In general, the reaction to an intracranial mass or cerebral edema is to reduce the amount of venous blood and CSF within the skull. The body’s response to the injury is to keep the pressure inside the skull as close to normal as possible by reducing those volumes that can be reduced. When a sudden increase of ICP occurs and the patient has a ventriculostomy, the neurointensivist may drain additional CSF from this closed box. This in turn helps to keep the ICP under control while other measures are taken to reduce the ICP in a more lasting fashion. We will discuss more about this under patient management.

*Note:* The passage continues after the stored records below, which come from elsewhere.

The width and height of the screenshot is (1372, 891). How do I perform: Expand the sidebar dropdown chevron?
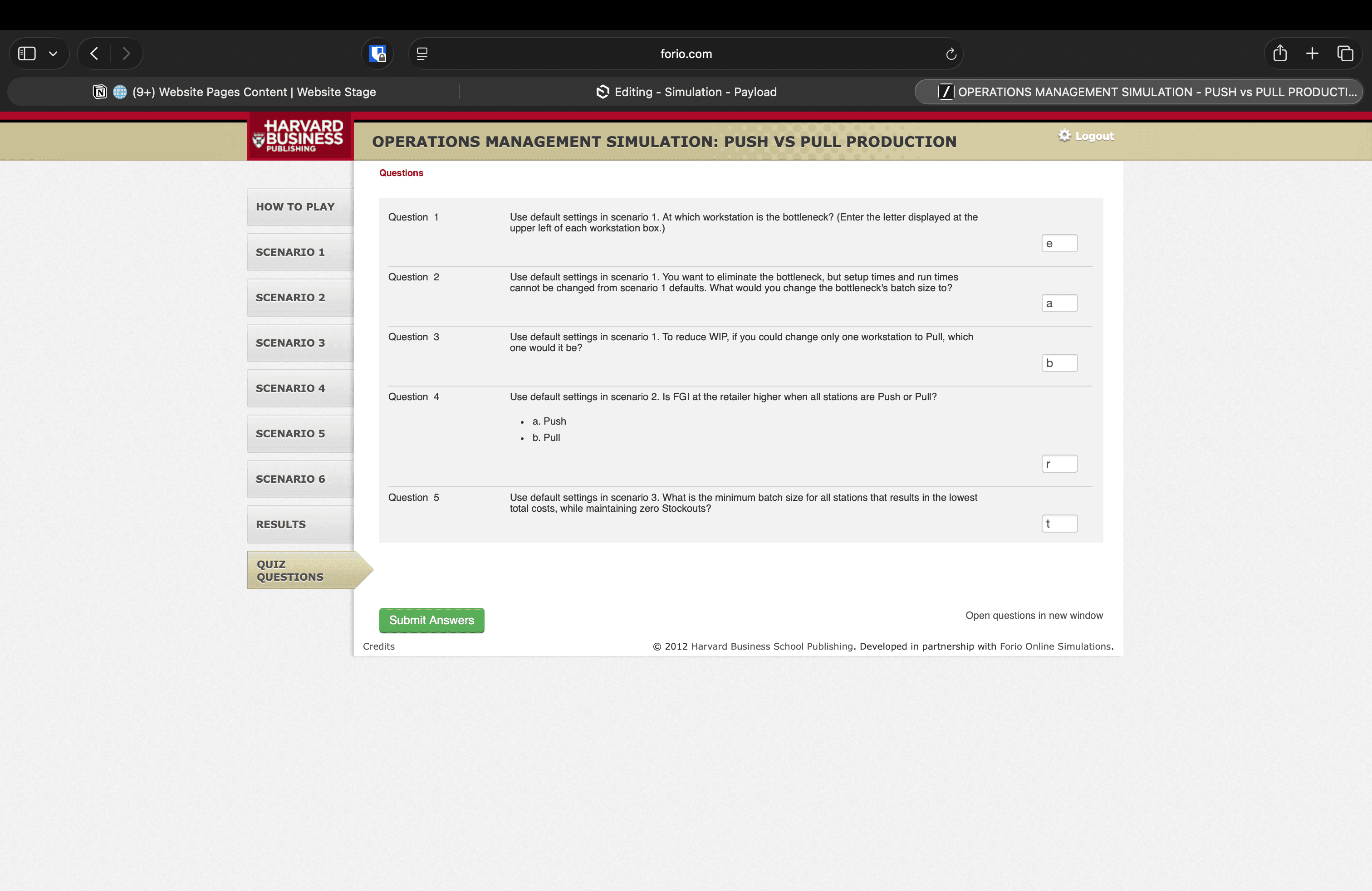[53, 54]
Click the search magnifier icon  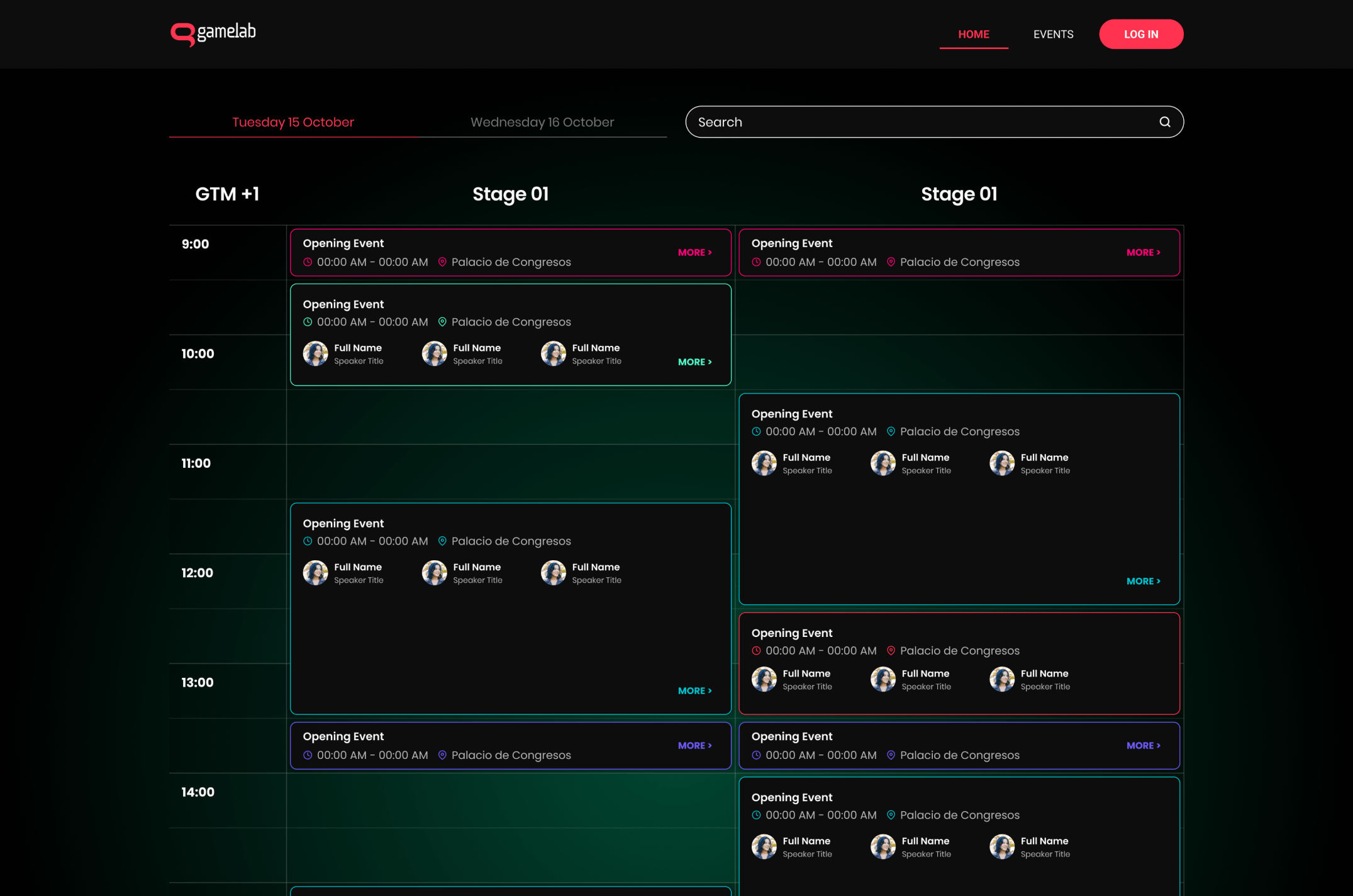[x=1164, y=122]
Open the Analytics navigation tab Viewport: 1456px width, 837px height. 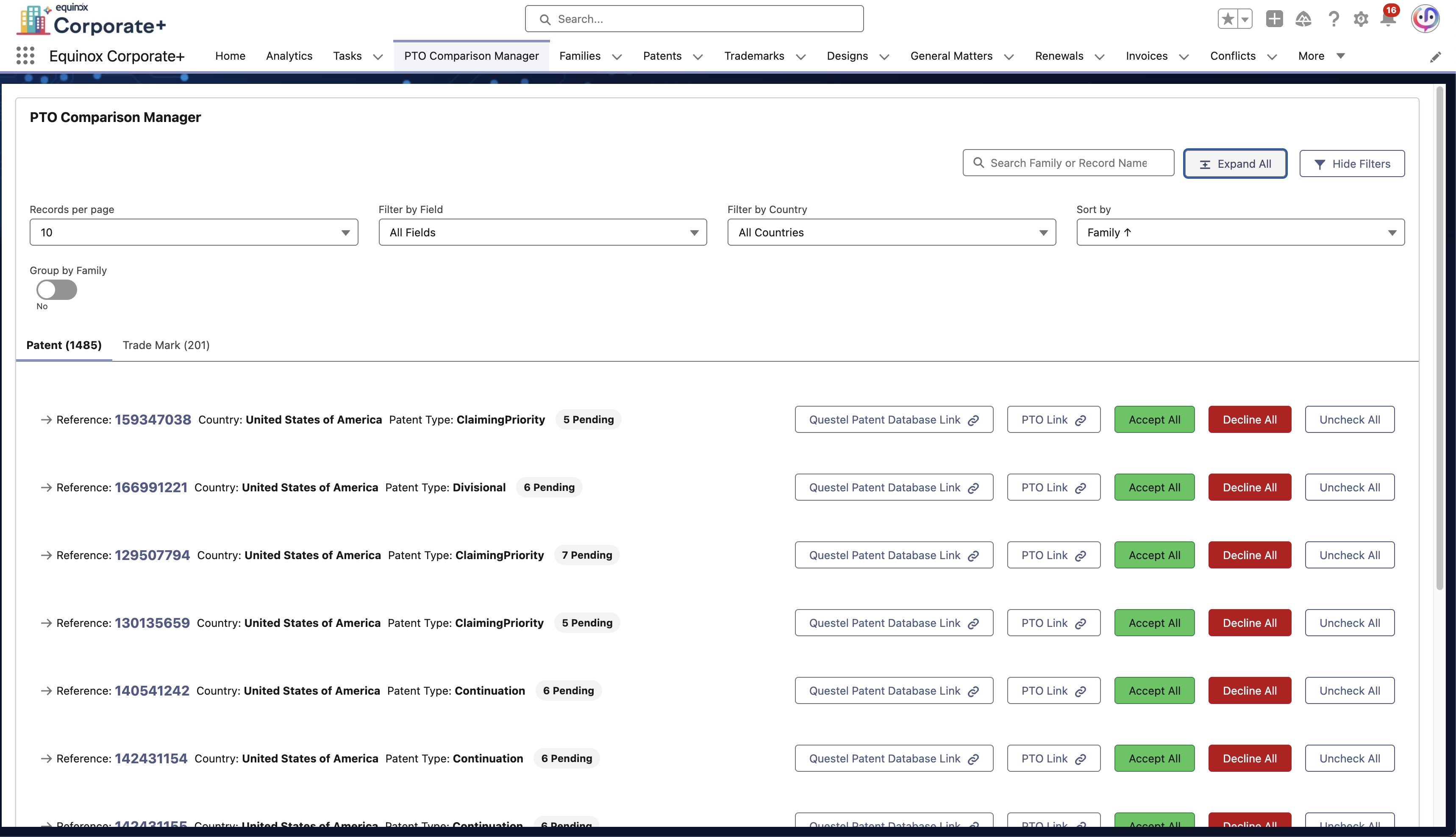point(289,56)
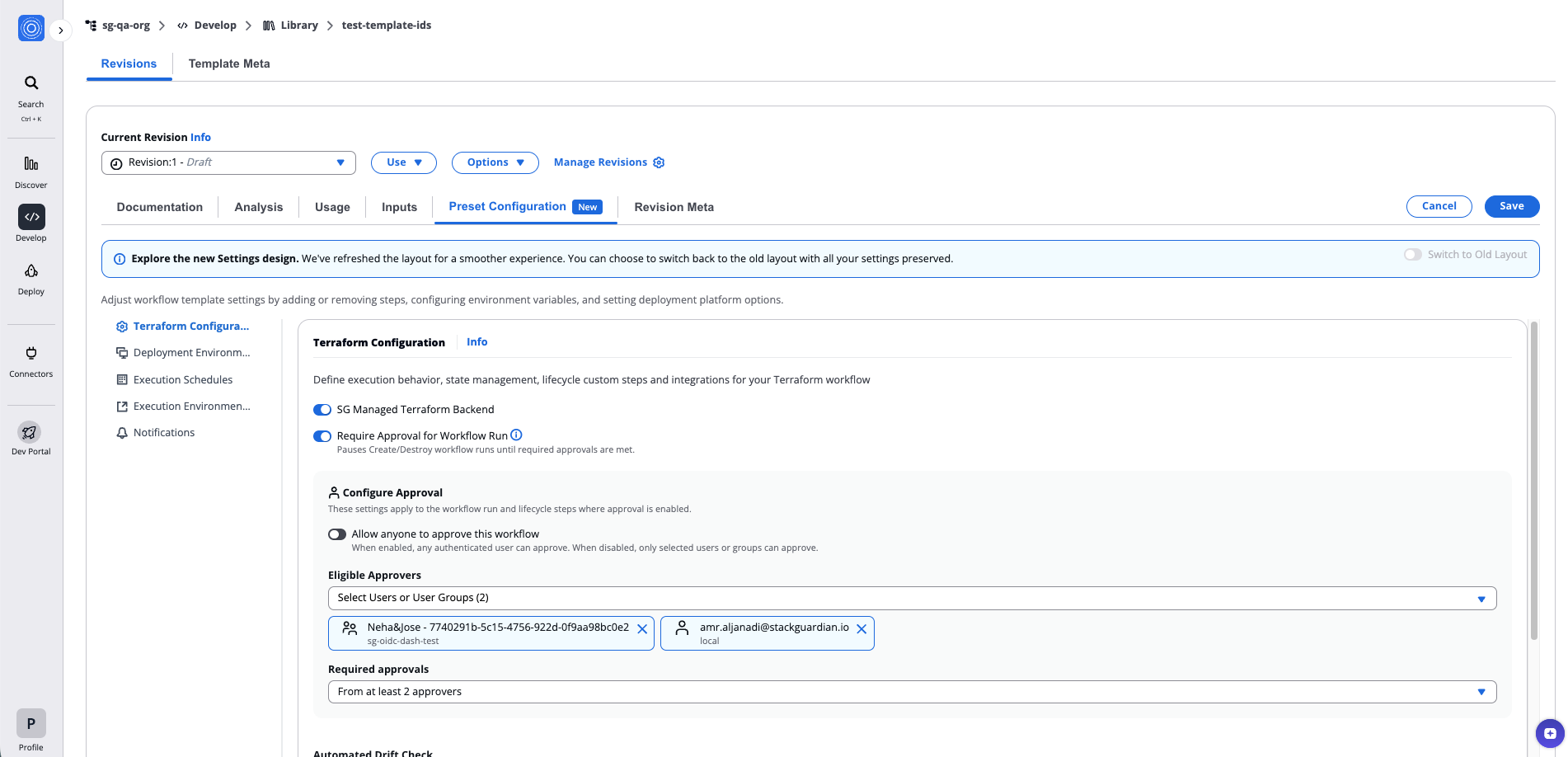Click the Manage Revisions gear icon
The height and width of the screenshot is (757, 1568).
(x=659, y=162)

The next consideration for the severe TBI patient is determining what other injuries the patient might have. A qualified trauma surgeon must be involved to assist the neurointensivist with the fluid/blood product management. For example, a patient with a class III anterior posterior pelvic fracture will lose huge amounts of blood even if managed by a trauma orthopedist with pelvic circumference reduction. This is an indication for a pulmonary artery catheter (PAC) (or one of the newer devices for monitoring pressures and cardiac output) to monitor the resuscitation as closely as possible. The goal is maintaining the patient’s systolic pressure at or above 90 torr. In the book, Management and Prognosis of Severe Traumatic Brain Injury, a joint project of the Brain Trauma Foundation and American Association of Neurological Surgeons, class two evidence states that allowing the systolic BP to drop below 90 torr will likely produce secondary brain injury. The BTF class two evidence criteria are clinical studies in which the data was collected prospectively or retrospective analyses that were based on clearly reliable data. Types of studies so classified include: observational studies, cohort studies, prevalence studies, and case control studies. Class two evidence shows that post injury hypotension has dramatic impact on the brain injury outcome. We recommend using the PAC data to assist in fluid/blood product management to maintain a PCWP between 10 to 15 mm Hg and a CI of 2.6 L per minute per m2. Invasive hemodynamic monitoring may also help avoid fluid overload and possibly associated increases in cerebral edema. A new monitoring device is now being evaluated for these multiply-injured patients. The use of The InSpectra™, StO2 Tissue Oxygenation Monitor will provide continuous, real-time information for perfusion status monitoring and a new hemodynamic parameter (StO2) to assist clinicians in the early detection of inadequate tissue perfusion (hypoperfusion). This device would noninvasively monitor hemodynamic status and tissue oxygenation, both of which are critical for severe TBI patients [19].